Dataset excerpts:
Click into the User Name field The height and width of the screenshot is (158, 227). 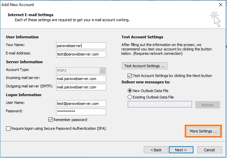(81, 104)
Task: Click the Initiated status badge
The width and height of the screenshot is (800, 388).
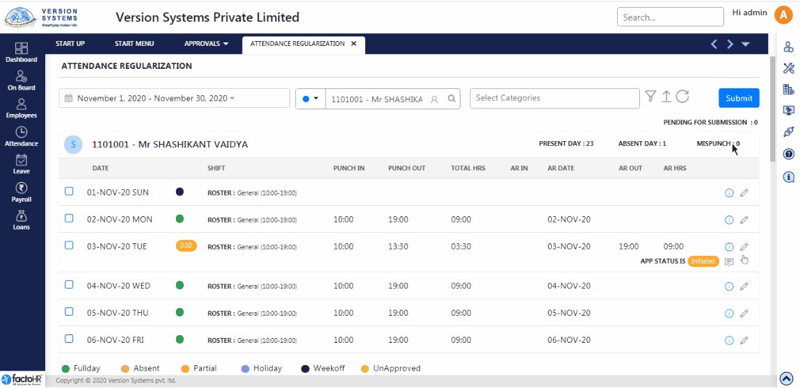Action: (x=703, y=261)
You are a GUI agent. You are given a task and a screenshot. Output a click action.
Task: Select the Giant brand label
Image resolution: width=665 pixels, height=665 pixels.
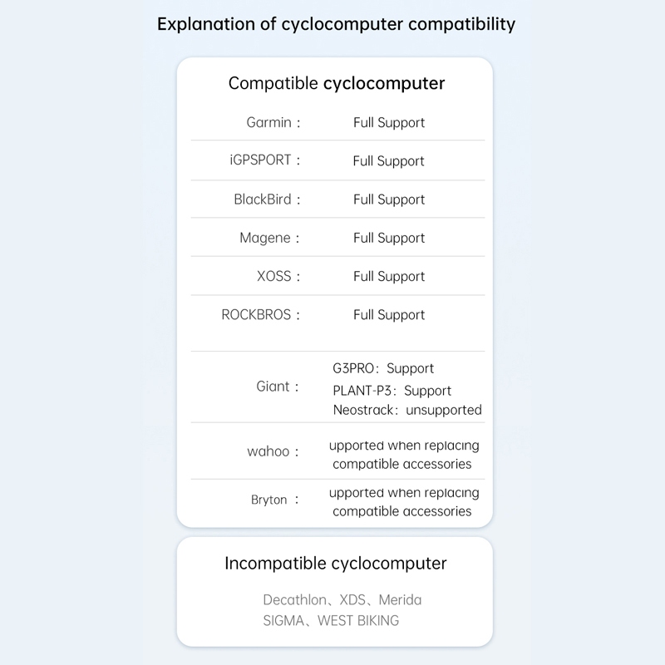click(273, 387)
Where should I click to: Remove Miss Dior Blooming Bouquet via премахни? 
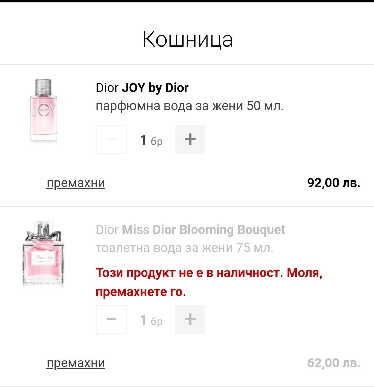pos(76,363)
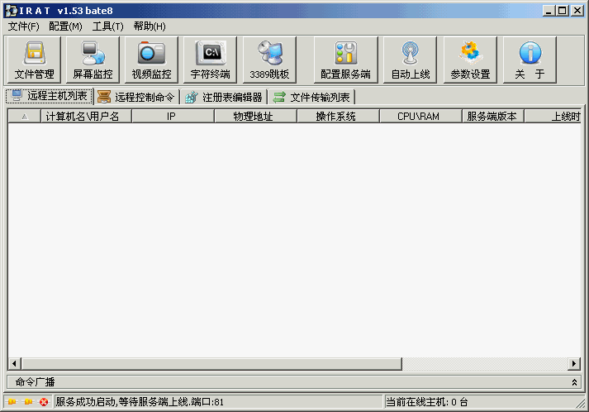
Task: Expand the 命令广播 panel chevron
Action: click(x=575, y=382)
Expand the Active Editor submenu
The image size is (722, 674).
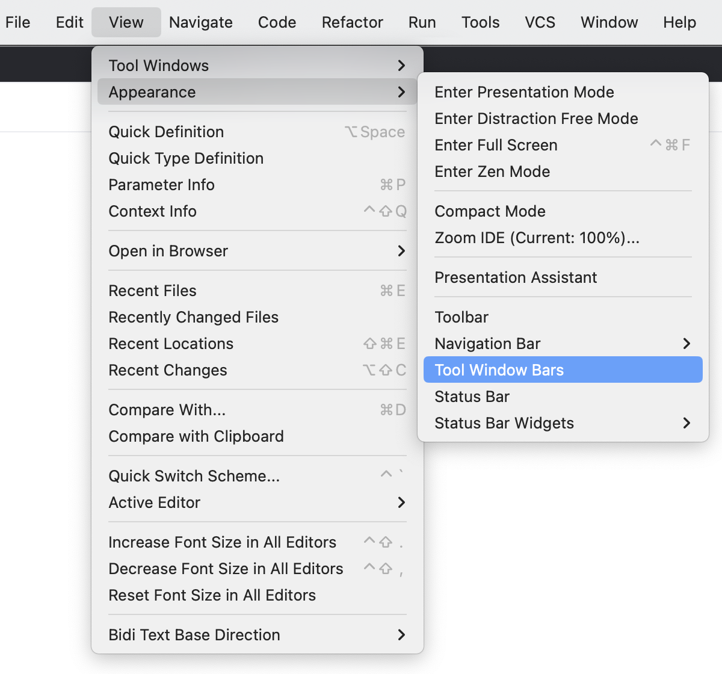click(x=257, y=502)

• **Brief**
Begin at the line containing "Task: Select the Giant brand label" and stop at the final line of the data. Retype those lines exactly, without the pictures.

• **Exercise response**
Task: Select the Giant brand label
Image resolution: width=665 pixels, height=665 pixels.
click(273, 387)
Where should I click to: Remove Miss Dior Blooming Bouquet via премахни? 
pos(76,363)
Task: Expand the 命令广播 panel chevron
Action: click(x=575, y=382)
Expand the Active Editor submenu
The image size is (722, 674).
click(x=257, y=502)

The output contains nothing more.